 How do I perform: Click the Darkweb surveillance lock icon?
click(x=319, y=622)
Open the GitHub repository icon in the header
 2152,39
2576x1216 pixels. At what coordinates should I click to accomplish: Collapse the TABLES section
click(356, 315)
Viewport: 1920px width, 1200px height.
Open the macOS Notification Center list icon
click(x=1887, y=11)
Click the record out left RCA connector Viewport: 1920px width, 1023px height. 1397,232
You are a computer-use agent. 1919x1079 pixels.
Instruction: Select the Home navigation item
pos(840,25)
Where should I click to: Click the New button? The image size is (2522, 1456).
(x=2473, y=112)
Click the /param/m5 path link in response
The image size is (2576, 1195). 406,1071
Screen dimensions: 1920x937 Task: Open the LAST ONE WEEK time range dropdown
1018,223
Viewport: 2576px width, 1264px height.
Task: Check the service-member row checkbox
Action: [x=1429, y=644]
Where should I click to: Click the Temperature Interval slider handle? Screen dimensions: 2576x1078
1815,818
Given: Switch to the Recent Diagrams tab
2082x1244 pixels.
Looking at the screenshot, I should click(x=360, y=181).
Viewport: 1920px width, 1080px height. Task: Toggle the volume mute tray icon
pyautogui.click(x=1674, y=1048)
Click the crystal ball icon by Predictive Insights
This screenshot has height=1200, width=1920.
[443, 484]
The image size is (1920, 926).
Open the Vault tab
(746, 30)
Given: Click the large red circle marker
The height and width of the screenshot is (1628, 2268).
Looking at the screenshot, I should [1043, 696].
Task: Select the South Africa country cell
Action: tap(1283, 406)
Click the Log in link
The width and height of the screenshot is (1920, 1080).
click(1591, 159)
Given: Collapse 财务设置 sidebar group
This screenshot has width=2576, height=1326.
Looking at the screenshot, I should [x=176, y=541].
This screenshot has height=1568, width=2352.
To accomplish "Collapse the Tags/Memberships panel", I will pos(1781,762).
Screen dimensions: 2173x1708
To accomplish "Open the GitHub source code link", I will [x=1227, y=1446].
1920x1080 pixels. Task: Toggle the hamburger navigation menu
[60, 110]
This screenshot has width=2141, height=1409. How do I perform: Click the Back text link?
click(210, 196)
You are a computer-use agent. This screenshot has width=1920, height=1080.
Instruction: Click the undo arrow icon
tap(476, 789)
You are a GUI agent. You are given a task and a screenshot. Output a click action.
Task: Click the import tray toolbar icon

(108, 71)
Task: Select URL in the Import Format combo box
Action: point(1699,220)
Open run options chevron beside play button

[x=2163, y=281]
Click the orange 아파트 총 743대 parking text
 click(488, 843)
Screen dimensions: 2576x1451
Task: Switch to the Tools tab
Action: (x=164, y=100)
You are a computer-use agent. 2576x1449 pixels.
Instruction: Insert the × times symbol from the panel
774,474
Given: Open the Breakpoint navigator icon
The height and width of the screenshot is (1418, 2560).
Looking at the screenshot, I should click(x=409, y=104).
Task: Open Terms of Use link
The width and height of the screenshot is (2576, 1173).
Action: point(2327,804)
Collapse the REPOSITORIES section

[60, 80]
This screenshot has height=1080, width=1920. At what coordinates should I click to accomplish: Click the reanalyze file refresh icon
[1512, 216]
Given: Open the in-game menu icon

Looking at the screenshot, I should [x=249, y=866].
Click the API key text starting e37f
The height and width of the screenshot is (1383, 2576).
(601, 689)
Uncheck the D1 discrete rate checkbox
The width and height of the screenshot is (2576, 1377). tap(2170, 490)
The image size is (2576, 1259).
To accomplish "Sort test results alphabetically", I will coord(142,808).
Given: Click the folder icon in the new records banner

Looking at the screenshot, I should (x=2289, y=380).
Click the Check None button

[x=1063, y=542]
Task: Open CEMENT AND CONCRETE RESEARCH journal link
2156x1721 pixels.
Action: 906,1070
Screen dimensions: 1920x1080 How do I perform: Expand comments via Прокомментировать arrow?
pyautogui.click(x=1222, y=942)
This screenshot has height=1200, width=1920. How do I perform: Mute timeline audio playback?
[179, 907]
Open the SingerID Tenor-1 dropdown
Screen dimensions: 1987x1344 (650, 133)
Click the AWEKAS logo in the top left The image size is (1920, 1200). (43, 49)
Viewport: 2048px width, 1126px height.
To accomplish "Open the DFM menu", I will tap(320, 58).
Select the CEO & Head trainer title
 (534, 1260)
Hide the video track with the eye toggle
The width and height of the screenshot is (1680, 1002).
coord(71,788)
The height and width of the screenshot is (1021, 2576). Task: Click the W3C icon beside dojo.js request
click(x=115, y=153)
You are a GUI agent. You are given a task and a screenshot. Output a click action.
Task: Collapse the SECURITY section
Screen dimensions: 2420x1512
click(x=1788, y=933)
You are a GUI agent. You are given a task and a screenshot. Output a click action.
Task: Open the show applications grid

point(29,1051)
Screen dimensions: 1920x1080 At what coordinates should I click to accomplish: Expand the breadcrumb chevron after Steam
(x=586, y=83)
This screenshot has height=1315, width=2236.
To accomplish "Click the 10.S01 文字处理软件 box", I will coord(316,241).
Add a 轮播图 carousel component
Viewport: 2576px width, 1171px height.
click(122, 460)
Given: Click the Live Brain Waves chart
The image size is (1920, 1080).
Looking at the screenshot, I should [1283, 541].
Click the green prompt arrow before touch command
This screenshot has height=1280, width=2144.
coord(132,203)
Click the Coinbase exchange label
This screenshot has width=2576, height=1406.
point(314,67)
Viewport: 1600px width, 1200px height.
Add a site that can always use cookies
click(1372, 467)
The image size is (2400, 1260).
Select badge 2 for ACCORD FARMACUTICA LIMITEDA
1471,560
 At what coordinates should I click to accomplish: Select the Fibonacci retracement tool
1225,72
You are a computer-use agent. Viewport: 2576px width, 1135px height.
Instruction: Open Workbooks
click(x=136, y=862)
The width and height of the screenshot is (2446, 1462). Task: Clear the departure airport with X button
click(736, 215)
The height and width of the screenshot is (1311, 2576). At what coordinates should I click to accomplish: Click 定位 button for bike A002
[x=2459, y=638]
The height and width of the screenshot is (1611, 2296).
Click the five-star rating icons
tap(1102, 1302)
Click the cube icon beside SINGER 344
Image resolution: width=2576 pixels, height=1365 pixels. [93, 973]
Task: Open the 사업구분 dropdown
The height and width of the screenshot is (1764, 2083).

### How to complete this task
I'd like the lines above from the one with "Screen dimensions: 1920x1080 How" up to and including the one with "This screenshot has height=1315, width=2236." copied exactly, with no other lines.

### Answer below
Screen dimensions: 1920x1080 How do I perform: Expand comments via Прокомментировать arrow?
pyautogui.click(x=1222, y=942)
This screenshot has height=1200, width=1920. How do I perform: Mute timeline audio playback?
[179, 907]
Open the SingerID Tenor-1 dropdown
Screen dimensions: 1987x1344 (650, 133)
Click the AWEKAS logo in the top left The image size is (1920, 1200). (43, 49)
Viewport: 2048px width, 1126px height.
To accomplish "Open the DFM menu", I will tap(320, 58).
Select the CEO & Head trainer title
 (534, 1260)
Hide the video track with the eye toggle
The width and height of the screenshot is (1680, 1002).
coord(71,788)
The height and width of the screenshot is (1021, 2576). Task: Click the W3C icon beside dojo.js request
click(x=115, y=153)
You are a GUI agent. You are given a task and a screenshot. Output a click action.
Task: Collapse the SECURITY section
Screen dimensions: 2420x1512
click(x=1788, y=933)
You are a GUI agent. You are given a task and a screenshot. Output a click action.
Task: Open the show applications grid

point(29,1051)
Screen dimensions: 1920x1080 At what coordinates should I click to accomplish: Expand the breadcrumb chevron after Steam
(x=586, y=83)
This screenshot has height=1315, width=2236.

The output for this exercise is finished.